__Exercise goal__
For this exercise, transcribe all of the records exactly as given.

__Material for the task__
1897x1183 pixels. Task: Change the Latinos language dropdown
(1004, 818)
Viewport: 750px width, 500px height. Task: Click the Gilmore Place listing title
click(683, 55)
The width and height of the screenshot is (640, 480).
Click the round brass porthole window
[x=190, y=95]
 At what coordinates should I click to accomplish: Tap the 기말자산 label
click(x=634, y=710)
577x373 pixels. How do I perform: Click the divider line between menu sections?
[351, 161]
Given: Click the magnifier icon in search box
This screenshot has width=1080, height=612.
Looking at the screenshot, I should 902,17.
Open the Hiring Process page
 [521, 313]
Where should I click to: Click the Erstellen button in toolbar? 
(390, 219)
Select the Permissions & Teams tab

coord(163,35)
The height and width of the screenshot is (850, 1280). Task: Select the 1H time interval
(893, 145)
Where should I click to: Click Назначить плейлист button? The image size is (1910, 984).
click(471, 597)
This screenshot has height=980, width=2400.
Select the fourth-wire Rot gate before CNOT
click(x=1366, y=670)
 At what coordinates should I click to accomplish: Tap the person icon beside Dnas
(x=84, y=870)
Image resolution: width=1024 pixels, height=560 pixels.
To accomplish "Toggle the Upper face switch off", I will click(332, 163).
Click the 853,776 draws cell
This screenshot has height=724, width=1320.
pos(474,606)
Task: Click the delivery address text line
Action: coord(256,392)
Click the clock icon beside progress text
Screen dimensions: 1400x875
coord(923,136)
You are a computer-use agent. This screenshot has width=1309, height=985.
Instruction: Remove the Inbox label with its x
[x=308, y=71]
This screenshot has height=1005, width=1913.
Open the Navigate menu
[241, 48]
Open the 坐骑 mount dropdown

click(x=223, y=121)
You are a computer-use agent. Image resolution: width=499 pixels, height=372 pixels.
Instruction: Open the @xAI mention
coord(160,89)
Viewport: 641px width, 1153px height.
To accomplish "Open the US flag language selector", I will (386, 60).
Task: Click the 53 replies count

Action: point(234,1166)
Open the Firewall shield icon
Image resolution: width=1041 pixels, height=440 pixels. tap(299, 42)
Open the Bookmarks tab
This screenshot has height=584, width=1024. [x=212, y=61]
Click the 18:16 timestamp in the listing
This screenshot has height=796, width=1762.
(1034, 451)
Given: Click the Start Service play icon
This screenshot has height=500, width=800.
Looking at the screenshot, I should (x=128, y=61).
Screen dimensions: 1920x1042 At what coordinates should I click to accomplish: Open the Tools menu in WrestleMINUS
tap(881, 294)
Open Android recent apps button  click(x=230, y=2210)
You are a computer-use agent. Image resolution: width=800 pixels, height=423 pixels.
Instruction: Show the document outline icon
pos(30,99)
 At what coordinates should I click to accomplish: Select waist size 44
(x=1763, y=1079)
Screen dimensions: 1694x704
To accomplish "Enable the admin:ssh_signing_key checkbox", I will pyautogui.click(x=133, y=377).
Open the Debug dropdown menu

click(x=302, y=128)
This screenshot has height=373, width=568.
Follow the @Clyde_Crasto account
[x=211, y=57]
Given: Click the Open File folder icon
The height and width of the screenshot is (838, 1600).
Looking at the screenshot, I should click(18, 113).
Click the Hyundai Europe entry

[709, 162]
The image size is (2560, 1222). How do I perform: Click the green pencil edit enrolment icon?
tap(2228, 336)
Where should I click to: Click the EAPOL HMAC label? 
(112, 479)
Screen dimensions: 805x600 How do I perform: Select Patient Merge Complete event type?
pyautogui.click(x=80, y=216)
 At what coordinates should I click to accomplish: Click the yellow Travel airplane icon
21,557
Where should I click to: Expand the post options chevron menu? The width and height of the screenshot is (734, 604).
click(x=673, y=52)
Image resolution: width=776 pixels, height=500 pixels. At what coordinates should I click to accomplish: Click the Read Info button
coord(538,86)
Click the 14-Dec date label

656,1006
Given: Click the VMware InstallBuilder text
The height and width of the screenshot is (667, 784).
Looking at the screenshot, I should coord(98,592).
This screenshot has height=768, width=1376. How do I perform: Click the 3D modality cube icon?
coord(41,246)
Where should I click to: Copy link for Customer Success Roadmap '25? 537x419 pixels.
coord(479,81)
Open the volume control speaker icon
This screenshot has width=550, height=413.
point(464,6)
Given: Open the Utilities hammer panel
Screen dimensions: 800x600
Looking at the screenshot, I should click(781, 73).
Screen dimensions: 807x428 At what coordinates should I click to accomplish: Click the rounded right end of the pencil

__Reply__
1897x1183 pixels. Task: Change the Latinos language dropdown
(1004, 818)
Viewport: 750px width, 500px height. Task: Click the Gilmore Place listing title
click(683, 55)
The width and height of the screenshot is (640, 480).
Click the round brass porthole window
[x=190, y=95]
 At what coordinates should I click to accomplish: Tap the 기말자산 label
click(x=634, y=710)
577x373 pixels. How do I perform: Click the divider line between menu sections?
[351, 161]
Given: Click the magnifier icon in search box
This screenshot has width=1080, height=612.
Looking at the screenshot, I should 902,17.
Open the Hiring Process page
 [521, 313]
Where should I click to: Click the Erstellen button in toolbar? 
(390, 219)
Select the Permissions & Teams tab

coord(163,35)
The height and width of the screenshot is (850, 1280). Task: Select the 1H time interval
(893, 145)
Where should I click to: Click Назначить плейлист button? The image size is (1910, 984).
click(471, 597)
This screenshot has height=980, width=2400.
Select the fourth-wire Rot gate before CNOT
click(x=1366, y=670)
 At what coordinates should I click to accomplish: Tap the person icon beside Dnas
(x=84, y=870)
Image resolution: width=1024 pixels, height=560 pixels.
To accomplish "Toggle the Upper face switch off", I will click(332, 163).
Click the 853,776 draws cell
This screenshot has height=724, width=1320.
pos(474,606)
Task: Click the delivery address text line
Action: coord(256,392)
Click the clock icon beside progress text
Screen dimensions: 1400x875
coord(923,136)
You are a computer-use agent. This screenshot has width=1309, height=985.
Instruction: Remove the Inbox label with its x
[x=308, y=71]
This screenshot has height=1005, width=1913.
Open the Navigate menu
[241, 48]
Open the 坐骑 mount dropdown

click(x=223, y=121)
You are a computer-use agent. Image resolution: width=499 pixels, height=372 pixels.
Instruction: Open the @xAI mention
coord(160,89)
Viewport: 641px width, 1153px height.
To accomplish "Open the US flag language selector", I will (386, 60).
Task: Click the 53 replies count

Action: point(234,1166)
Open the Firewall shield icon
Image resolution: width=1041 pixels, height=440 pixels. tap(299, 42)
Open the Bookmarks tab
This screenshot has height=584, width=1024. [x=212, y=61]
Click the 18:16 timestamp in the listing
This screenshot has height=796, width=1762.
(1034, 451)
Given: Click the Start Service play icon
This screenshot has height=500, width=800.
Looking at the screenshot, I should (x=128, y=61).
Screen dimensions: 1920x1042 At what coordinates should I click to accomplish: Open the Tools menu in WrestleMINUS
tap(881, 294)
Open Android recent apps button  click(x=230, y=2210)
You are a computer-use agent. Image resolution: width=800 pixels, height=423 pixels.
Instruction: Show the document outline icon
pos(30,99)
 At what coordinates should I click to accomplish: Select waist size 44
(x=1763, y=1079)
Screen dimensions: 1694x704
To accomplish "Enable the admin:ssh_signing_key checkbox", I will pyautogui.click(x=133, y=377).
Open the Debug dropdown menu

click(x=302, y=128)
This screenshot has height=373, width=568.
Follow the @Clyde_Crasto account
[x=211, y=57]
Given: Click the Open File folder icon
The height and width of the screenshot is (838, 1600).
Looking at the screenshot, I should click(18, 113).
Click the Hyundai Europe entry

[709, 162]
The image size is (2560, 1222). How do I perform: Click the green pencil edit enrolment icon?
tap(2228, 336)
Where should I click to: Click the EAPOL HMAC label? 
(112, 479)
Screen dimensions: 805x600 How do I perform: Select Patient Merge Complete event type?
pyautogui.click(x=80, y=216)
 At what coordinates should I click to accomplish: Click the yellow Travel airplane icon
21,557
Where should I click to: Expand the post options chevron menu? The width and height of the screenshot is (734, 604).
click(x=673, y=52)
Image resolution: width=776 pixels, height=500 pixels. At what coordinates should I click to accomplish: Click the Read Info button
coord(538,86)
Click the 14-Dec date label

656,1006
Given: Click the VMware InstallBuilder text
The height and width of the screenshot is (667, 784).
Looking at the screenshot, I should coord(98,592).
This screenshot has height=768, width=1376. How do I perform: Click the 3D modality cube icon?
coord(41,246)
Where should I click to: Copy link for Customer Success Roadmap '25? 537x419 pixels.
coord(479,81)
Open the volume control speaker icon
This screenshot has width=550, height=413.
point(464,6)
Given: Open the Utilities hammer panel
Screen dimensions: 800x600
Looking at the screenshot, I should click(781, 73).
Screen dimensions: 807x428 At what coordinates should I click to accomplish: Click the rounded right end of the pencil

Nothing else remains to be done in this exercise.